→ **SELECTED EXTRACT**
For Zion's sake will I not hold my peace, and for Jerusalem's sake I will
not rest, until the righteousness thereof go forth as brightness, and the salva-
tion thereof as a lamp that burneth.-Isaiah lxii. 1.

And now abideth faith, hope, charity, these three; but the greatest of these
is charity.-1 Cor. xiii. 13.

Charity rejoiceth in the truth.-1 Cor. xiii. 6.

VOL. I.

PUBLISHED BY JOHN PRENTISS, KEENE, N. H.

AND

BOWLES & DEARBORN, BOSTON.

PRINTED AT KEENE, BY J. PRENTISS.

1828.

BRANT

Gut of

Mrs. Houry W. Phot,

10 Mag, 500

Vol. 1-2 1927-29

PREFACE.

It is believed that the greater portion of the American public are acquainted with Unitarian Christianity chiefly, if not solely, through the medium of prejudice. Its adherents have been denounced; its principles, its tendencies, its books, its teachers, stigmatized as poisonous, ruinous, disorganizing, infidel, undermining revelation and trampling upon the cross, injurious to society and fatal to the soul. Of those who might be willing, if respectfully invited, to judge for themselves, many, from their situation, want the opportunity. The Liberal Preacher will supply all with the means of hearing. It in effect throws open the doors of our temples of worship even to the most distant. A voice from our pulpit may reach to every fireside. If it utters not the words of truth and faith and seriousness, breathes no right spirit, and conveys no glad tidings and saving influences to the hungry and perishing soul, let it speak no more.

→ **INFORMATION PROVIDED**
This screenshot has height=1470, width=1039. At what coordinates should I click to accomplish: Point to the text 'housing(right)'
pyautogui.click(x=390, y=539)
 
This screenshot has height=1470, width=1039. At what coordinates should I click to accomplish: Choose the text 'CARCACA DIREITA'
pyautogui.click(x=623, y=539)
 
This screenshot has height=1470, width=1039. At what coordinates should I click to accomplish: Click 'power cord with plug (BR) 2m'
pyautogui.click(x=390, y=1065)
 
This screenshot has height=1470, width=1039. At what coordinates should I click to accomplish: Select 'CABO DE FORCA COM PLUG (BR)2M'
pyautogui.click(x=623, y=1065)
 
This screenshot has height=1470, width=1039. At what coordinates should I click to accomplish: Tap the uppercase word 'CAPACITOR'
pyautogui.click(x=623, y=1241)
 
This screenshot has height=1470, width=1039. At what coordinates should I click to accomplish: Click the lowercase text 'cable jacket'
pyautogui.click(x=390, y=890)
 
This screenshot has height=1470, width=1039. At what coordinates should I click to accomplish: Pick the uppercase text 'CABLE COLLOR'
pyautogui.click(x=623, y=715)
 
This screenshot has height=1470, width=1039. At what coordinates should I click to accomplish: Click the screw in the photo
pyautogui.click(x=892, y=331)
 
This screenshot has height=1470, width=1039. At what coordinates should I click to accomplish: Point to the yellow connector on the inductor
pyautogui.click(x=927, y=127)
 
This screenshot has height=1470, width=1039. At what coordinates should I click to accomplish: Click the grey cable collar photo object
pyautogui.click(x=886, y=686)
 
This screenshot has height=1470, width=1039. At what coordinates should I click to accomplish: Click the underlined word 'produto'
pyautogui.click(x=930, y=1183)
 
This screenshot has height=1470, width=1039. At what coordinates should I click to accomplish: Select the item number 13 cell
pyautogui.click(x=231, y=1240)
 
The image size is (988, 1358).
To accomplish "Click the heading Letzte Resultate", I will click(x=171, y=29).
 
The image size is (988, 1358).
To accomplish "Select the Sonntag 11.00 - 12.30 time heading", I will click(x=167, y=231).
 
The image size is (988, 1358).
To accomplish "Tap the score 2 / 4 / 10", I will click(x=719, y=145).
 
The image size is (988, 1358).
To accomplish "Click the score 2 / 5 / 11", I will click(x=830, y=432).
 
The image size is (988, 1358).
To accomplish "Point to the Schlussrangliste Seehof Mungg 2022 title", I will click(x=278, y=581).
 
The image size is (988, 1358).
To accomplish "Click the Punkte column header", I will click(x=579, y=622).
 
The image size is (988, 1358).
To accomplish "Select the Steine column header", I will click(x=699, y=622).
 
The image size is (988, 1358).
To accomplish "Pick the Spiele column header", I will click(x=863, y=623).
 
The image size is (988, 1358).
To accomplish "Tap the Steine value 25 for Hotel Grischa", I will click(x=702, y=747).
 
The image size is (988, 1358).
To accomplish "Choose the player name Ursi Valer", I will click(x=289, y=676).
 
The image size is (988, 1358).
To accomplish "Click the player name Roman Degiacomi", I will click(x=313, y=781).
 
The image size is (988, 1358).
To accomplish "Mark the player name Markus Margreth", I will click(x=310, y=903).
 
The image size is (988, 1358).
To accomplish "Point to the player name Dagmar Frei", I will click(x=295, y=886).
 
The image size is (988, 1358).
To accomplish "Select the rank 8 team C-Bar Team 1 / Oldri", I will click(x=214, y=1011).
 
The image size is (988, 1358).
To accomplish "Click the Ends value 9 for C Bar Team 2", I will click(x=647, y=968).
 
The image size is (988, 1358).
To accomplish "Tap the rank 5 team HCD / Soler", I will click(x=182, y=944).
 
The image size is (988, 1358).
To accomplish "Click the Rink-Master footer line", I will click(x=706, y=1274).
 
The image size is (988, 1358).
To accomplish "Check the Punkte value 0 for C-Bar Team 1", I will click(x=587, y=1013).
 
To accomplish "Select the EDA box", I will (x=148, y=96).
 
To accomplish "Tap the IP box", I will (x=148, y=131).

→ **WRITTEN INSTRUCTION**
In the preface, condense the paragraph beginning "It is believed that the greater portion" into a shorter version that keeps its main facts.

→ **EXERCISE SOLUTION**
Most Americans are thought to know Unitarian Christianity mainly through prejudice. Its followers have been denounced, and its principles, books and teachers branded as poisonous, infidel, harmful to society and fatal to the soul. Many who would judge for themselves if respectfully invited lack the opportunity. The Liberal Preacher will give everyone the means of hearing, in effect opening the doors of its places of worship to the most distant and carrying a voice from the pulpit to every fireside. If that voice fails to speak truth, faith and seriousness, to show a right spirit, or to bring glad tidings and saving influences to the hungry and perishing soul, it should speak no more.